The Curry-Howard Correspondence is about proof systems. You would have a very hard time finding a proof theorist that says it's okay to have an undecidable proof checker or an inconsistent one.

For that reason, only _typed_ lambda calculi have any hope of corresponding to a proof system. You could rephrase Lisp as a Unityped system, but I seriously doubt it would be consistent.

Perhaps a para-consistent logic might work, but we're getting very exotic here.


> You could rephrase Lisp as a Unityped system, but I seriously doubt it would be consistent.

It's not. (x -> x) is always inhabited, so if you have a fixed point combinator (x -> x) -> x then every theorem is true.


Interesting, thanks


>So I had the idea to explore the lambda-calculus using s-expressions and patiently rebuilt booleans, pairs, lists, recursion and beyond a real complete Turing language, for instance:

Syntax is not semantics.

The only thing that s-expressions do that is mathematically interesting is make the abstract syntax tree of expressions explicit in a way that standard notation does not. The whole point of them is that they make string rewriting into tree rewriting which is vastly easier and makes writing your own DSLs a breeze.

From a practical point of view they are also the simplest way to serialize any expression which is why I can type them out in a text only comment as they are. Meanwhile doing the same with a math (or lambda calculus) expression requires a type setting system like latex to be understandable.

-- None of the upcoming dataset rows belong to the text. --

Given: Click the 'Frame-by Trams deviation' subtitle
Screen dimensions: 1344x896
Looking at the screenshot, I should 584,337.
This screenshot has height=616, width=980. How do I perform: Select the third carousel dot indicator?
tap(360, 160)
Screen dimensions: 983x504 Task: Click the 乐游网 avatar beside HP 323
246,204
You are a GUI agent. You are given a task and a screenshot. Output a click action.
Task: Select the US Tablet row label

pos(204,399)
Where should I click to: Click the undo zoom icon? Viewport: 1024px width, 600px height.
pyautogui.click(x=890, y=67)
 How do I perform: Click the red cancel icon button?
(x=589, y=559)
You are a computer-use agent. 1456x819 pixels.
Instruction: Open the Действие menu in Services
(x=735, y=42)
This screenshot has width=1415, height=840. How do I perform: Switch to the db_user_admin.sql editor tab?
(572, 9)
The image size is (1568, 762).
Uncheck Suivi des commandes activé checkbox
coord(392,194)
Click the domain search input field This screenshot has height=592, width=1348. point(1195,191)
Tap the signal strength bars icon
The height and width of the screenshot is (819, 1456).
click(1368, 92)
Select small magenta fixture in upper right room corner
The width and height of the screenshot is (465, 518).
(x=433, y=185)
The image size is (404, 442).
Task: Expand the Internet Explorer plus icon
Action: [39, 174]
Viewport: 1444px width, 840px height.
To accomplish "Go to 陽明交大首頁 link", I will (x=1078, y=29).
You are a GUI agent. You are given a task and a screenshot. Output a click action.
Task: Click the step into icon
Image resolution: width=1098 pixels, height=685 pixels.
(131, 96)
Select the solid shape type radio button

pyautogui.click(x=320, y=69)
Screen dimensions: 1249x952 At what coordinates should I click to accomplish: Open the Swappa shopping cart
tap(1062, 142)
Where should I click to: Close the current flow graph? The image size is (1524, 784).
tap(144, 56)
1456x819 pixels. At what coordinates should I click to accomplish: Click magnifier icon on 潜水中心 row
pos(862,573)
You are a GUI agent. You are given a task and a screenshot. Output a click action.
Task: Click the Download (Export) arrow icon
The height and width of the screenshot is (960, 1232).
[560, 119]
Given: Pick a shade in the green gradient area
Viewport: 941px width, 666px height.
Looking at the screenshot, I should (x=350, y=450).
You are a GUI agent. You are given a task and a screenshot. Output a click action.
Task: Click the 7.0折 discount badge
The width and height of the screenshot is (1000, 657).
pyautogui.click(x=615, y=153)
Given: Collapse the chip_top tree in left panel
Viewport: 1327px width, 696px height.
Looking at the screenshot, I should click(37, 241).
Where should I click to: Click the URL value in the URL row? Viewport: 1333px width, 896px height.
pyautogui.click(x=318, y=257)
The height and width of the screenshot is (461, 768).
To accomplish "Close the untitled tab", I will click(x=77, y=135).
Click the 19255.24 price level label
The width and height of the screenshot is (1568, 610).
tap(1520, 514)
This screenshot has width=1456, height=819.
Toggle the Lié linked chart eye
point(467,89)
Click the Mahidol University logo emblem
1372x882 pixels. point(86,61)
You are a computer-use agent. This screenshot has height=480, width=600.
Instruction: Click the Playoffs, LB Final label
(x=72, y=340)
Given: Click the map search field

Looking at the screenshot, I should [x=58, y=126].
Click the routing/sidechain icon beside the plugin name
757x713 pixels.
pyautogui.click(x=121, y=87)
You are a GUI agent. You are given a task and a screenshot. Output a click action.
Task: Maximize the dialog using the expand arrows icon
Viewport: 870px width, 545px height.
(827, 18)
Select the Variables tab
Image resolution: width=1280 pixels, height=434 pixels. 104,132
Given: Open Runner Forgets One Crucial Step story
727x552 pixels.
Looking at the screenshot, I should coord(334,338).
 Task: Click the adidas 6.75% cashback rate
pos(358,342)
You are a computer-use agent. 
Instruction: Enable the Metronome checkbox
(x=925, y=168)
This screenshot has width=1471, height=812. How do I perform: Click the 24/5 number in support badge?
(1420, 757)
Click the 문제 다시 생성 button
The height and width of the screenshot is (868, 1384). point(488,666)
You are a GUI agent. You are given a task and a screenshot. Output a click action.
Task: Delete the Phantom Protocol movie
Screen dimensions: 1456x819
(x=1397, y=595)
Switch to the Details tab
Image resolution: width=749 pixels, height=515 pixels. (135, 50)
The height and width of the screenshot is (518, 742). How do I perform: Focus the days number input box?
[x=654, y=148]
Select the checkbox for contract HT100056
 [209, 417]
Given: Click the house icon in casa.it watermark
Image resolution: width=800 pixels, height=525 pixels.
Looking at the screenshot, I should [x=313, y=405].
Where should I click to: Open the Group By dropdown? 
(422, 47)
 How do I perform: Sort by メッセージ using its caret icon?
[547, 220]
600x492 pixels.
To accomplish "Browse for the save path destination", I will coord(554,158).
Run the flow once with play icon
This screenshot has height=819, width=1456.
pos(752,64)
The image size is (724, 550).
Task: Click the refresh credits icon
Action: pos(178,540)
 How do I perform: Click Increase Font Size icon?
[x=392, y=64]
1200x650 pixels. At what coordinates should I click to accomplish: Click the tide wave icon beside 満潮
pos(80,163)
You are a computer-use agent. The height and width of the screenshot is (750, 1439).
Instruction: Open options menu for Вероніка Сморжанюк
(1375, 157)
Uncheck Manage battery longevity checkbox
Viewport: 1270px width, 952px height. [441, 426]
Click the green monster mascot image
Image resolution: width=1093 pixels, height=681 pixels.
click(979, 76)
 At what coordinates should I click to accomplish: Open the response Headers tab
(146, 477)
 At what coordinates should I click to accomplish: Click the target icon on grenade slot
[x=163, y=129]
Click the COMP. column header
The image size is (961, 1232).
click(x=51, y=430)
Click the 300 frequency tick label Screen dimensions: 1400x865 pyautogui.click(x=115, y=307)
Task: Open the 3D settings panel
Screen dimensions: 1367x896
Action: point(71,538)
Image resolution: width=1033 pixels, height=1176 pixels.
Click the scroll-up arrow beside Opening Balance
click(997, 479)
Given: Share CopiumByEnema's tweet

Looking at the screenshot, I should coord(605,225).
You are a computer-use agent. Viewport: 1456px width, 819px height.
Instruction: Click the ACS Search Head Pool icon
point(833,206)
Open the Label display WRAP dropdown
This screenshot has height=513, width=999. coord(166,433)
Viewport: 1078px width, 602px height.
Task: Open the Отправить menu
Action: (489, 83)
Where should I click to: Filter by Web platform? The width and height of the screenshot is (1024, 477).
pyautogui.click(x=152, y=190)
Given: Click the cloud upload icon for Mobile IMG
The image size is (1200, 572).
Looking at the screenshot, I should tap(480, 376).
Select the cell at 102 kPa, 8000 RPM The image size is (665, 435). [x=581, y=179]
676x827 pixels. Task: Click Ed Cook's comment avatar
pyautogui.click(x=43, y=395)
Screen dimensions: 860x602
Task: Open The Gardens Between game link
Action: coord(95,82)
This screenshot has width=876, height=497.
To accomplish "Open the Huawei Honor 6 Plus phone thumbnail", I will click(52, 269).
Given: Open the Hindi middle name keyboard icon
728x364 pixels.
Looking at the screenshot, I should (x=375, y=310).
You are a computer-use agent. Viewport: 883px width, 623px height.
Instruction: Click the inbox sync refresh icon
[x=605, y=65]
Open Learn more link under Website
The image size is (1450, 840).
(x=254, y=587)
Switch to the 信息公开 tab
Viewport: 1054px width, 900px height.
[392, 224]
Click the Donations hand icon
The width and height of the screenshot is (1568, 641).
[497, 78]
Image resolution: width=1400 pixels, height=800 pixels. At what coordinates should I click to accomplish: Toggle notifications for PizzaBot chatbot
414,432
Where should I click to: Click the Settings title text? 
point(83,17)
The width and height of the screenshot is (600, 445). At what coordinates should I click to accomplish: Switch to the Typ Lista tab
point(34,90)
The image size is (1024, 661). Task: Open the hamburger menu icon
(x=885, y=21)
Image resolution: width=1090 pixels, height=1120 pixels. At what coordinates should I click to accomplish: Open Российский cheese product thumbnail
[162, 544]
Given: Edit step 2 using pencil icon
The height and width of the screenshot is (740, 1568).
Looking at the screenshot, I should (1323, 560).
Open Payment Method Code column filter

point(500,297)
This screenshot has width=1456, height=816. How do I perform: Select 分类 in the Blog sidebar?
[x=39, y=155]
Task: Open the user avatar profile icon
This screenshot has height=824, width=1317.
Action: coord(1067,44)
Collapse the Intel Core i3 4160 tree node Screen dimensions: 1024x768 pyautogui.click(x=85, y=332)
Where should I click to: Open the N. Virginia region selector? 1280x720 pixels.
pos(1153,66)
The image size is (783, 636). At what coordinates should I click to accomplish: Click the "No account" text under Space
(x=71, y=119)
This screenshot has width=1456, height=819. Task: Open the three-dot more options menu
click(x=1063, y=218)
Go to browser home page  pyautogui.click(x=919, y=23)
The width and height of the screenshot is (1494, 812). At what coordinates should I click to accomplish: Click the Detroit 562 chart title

Lisp has decided that application is nameless in its syntax which means that things like ((lambda (x) (+ x 1)) 2) work when semantically they mean (apply (lambda (x) (+ x 1)) 2). This makes programming with multivariable functions very clean but partial application incredibly messy, e.g. ((((lambda (x) (lambda (y) (lambda (z) (+ x y z)))) 1) 2) 3). This is not something that can be fixed because the ABS of partial application when thought of as a tree is indeed very messy. The only reason why it works in languages like Haskell as well as it does is that as long as you only have single variable function - goodbye thunks and multivariable functions - you can treat the partial application trees as a list instead.

You can of course do the same in lisp using a DSL:

    '(partial
      ((lambda (x)) (lambda (y)) (lambda (z)) (lambda (w) (+ x y z w)))
      (1 2 3 4))
But it doesn't fit very well with the rest of the language and feel quite pointless.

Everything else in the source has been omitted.